Problem: Starting at the line that holds "Tap the Android back navigation arrow", reproduce each line exactly up to and including the last line of the records below. Pictures stay out.

[Opening Data for this task section]

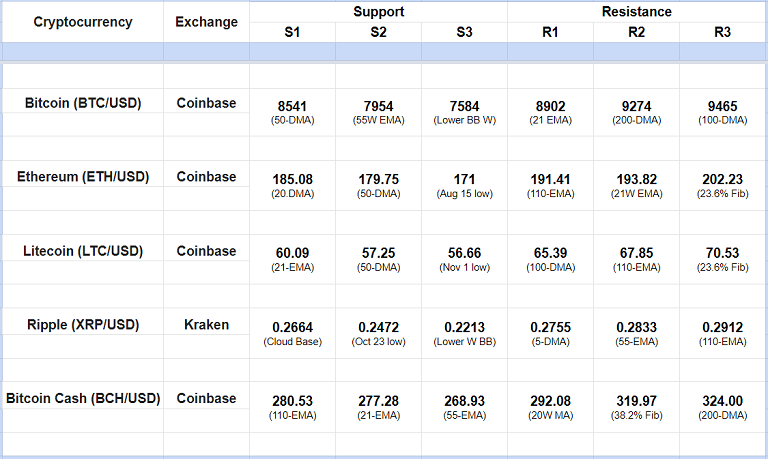The image size is (768, 459).
Task: Select the Ethereum (ETH/USD) row label
Action: pos(82,177)
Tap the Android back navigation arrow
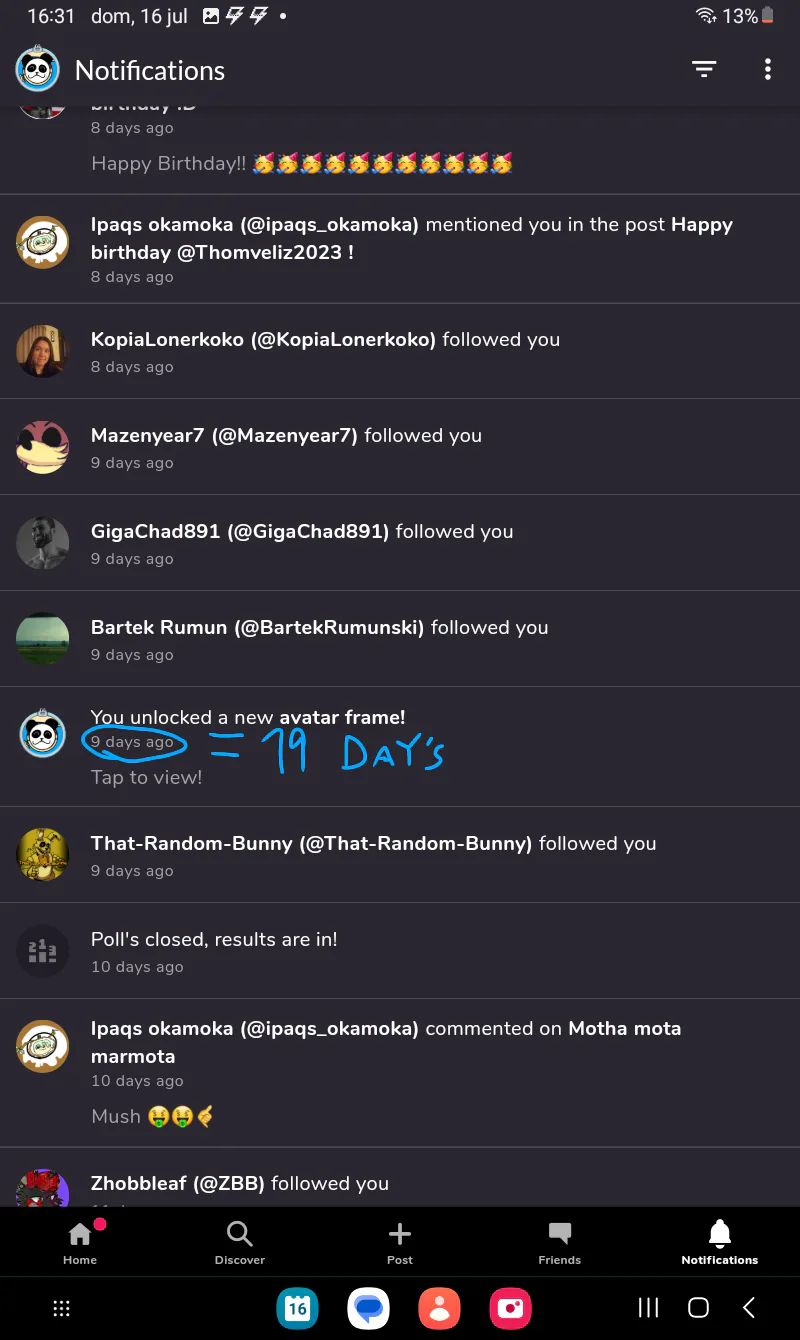The image size is (800, 1340). coord(748,1308)
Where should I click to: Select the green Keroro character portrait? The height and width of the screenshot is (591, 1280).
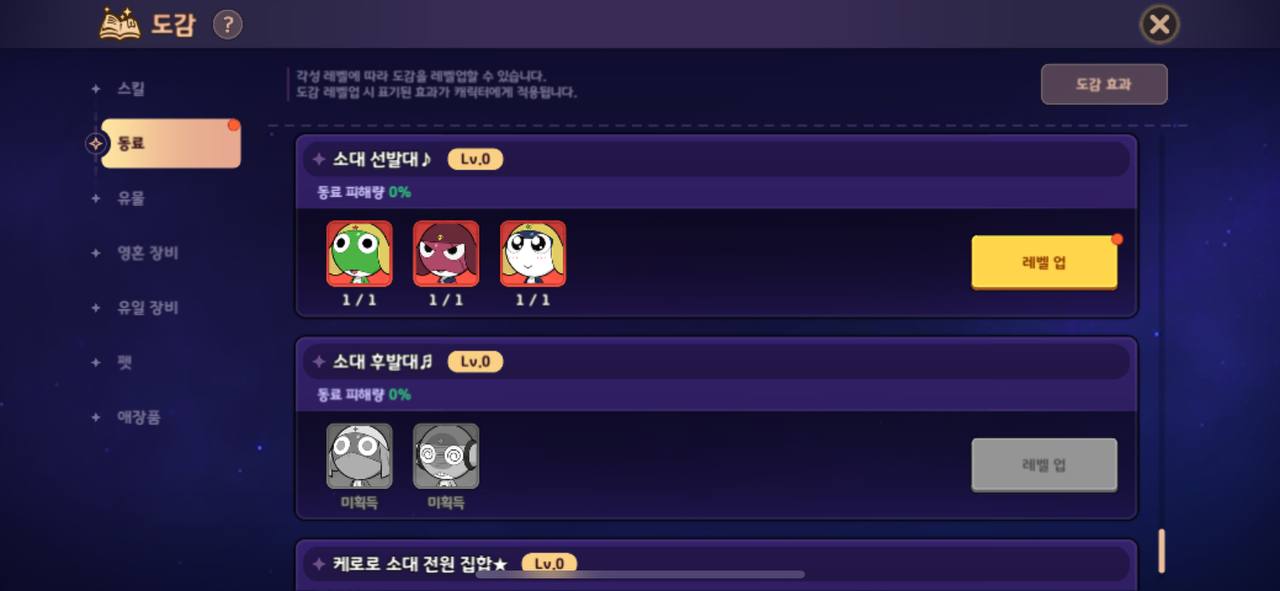pyautogui.click(x=359, y=254)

[Closing Data for this task section]

Result for this exercise:
Tap the Android back navigation arrow
The image size is (800, 1340). coord(748,1308)
Where should I click to: Select the green Keroro character portrait? The height and width of the screenshot is (591, 1280).
pyautogui.click(x=359, y=254)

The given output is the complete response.